In [10]:
import requests
from bs4 import BeautifulSoup

In [186]:
def scrape_news(url, paragraph_tag = 'p', title_tag = 'h1', subtitle_tag = None, exclude = None):
    response = requests.get(url)

    if response.status_code == 200:
        soup = BeautifulSoup(response.text, 'html.parser')

        if title_tag is not None: 
            title = soup.find(title_tag).text
        else:
            title = None
        
        if subtitle_tag is not None:
            subtitle = soup.find(subtitle_tag).text
        else:
            subtitle = None


        parent_classes_filters = [{'class':cls} for cls in exclude]
        

        # Find all paragraphs and filter out those that are in excluded classes (or their parents)
        content_list = []
        if paragraph_tag is not None:
            for p in soup.find_all(paragraph_tag):
                wrapper_elements = p.find_parent(class_=exclude)
                element_class = p.get('class')
                
                # Check if element class or parent is in exclude list, if so skip
                common = set()
                if element_class is not None and exclude is not None:
                    common = set(element_class).intersection(exclude)
                if wrapper_elements is not None or len(common) > 0:
                    continue


                content_list.append(p.text.strip())
            content = ' '.join(content_list)
        else:
            content = None
        
        res_dict = {
            'title': title,
            'subtitle': subtitle,
            'content': content
        }


        # do some cleaning
        for key in res_dict:
            if res_dict[key] is None:
                continue
            res_dict[key] = res_dict[key].replace('\n', ' ')
            res_dict[key] = res_dict[key].replace('\xa0', ' ')
            res_dict[key] = res_dict[key].replace('\t', ' ')
            res_dict[key] = res_dict[key].replace("\'", "'")
            res_dict[key] = res_dict[key].strip()        
        

    
        return res_dict
    else:
        print(f"Failed to retrieve content from {url}")
        return None

In [187]:
def scrape_the_sun(url):
    return scrape_news(url, 'p', 'h1')

def scrape_nbc_universal(url):
    return scrape_news(url, 'p', 'h1')

def scrape_cbs_news(url):
    return scrape_news(url, 'p', 'h1', exclude=['content__meta', 'content__meta--byline', 'breaking-news__headline'])

def scrape_abc_news(url):
    return scrape_news(url, 'p', 'h1', exclude=['Article__Header__Branding', 'PinnedPostsContainer'])

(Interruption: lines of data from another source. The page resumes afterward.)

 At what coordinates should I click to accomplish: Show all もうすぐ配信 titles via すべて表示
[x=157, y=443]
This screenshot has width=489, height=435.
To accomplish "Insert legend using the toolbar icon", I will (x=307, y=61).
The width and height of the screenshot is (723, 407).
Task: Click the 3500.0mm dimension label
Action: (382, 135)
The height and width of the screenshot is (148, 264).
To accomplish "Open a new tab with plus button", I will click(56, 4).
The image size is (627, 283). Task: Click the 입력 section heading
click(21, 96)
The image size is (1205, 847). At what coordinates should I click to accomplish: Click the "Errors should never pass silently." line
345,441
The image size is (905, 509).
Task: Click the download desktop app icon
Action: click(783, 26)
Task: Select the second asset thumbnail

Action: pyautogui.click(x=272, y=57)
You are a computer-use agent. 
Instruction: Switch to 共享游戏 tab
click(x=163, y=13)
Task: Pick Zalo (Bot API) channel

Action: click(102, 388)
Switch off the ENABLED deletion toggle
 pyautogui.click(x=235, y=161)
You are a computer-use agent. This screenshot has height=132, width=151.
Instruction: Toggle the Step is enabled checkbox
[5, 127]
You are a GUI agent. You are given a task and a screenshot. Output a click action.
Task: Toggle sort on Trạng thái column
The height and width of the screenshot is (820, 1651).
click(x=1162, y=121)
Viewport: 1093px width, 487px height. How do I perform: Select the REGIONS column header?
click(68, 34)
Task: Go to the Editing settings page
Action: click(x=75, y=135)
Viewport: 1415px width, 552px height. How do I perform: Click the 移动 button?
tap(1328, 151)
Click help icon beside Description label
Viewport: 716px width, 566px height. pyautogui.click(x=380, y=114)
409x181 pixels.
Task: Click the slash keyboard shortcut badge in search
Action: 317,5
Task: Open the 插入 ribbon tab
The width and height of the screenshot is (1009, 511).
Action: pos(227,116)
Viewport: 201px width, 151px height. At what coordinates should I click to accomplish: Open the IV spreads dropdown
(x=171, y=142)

# Scraping not allowed    
# def scrape_the_guardian(url):
#     return scrape_news(url, 'p', 'h1')

# def scrape_buzfeed(url):
#     return scrape_news(url, 'p', 'h1')


In [188]:
scrape_cbs_news('https://www.cbsnews.com/news/israel-palestine-hamas-alshifa-hospital-gaza/')

{'title': 'Hamas-run health ministry releases video inside Al-Shifa hospital as Israeli forces encircle northern Gaza',
 'subtitle': None,
 'content': 'Tel Aviv — The Hamas-run Gaza Health Ministry has released harrowing new footage of what it says are conditions inside Al-Shifa hospital. Israeli forces are continuing to pummel northern Gaza in what the IDF says is an effort to wipe out the Islamist militant group once and for all. In a seven-minute graphic video posted on the ministry\'s Facebook page, an unnamed doctor is seen describing his surroundings as wounded and injured people are strewn across the hospital floor. "The department is completely full of wounded and injured," the unnamed doctor says in the video. "They are on the ground taking their last breaths due to the collapse of the health system, due to the lack of medicines due to the occupation besieging the hospitals," the man says as the camera focuses on seemingly lifeless bodies lying on the floor. Young children are

In [136]:
scrape_abc_news('https://abcnews.go.com/International/live-updates/israel-gaza-hamas/?id=104617602')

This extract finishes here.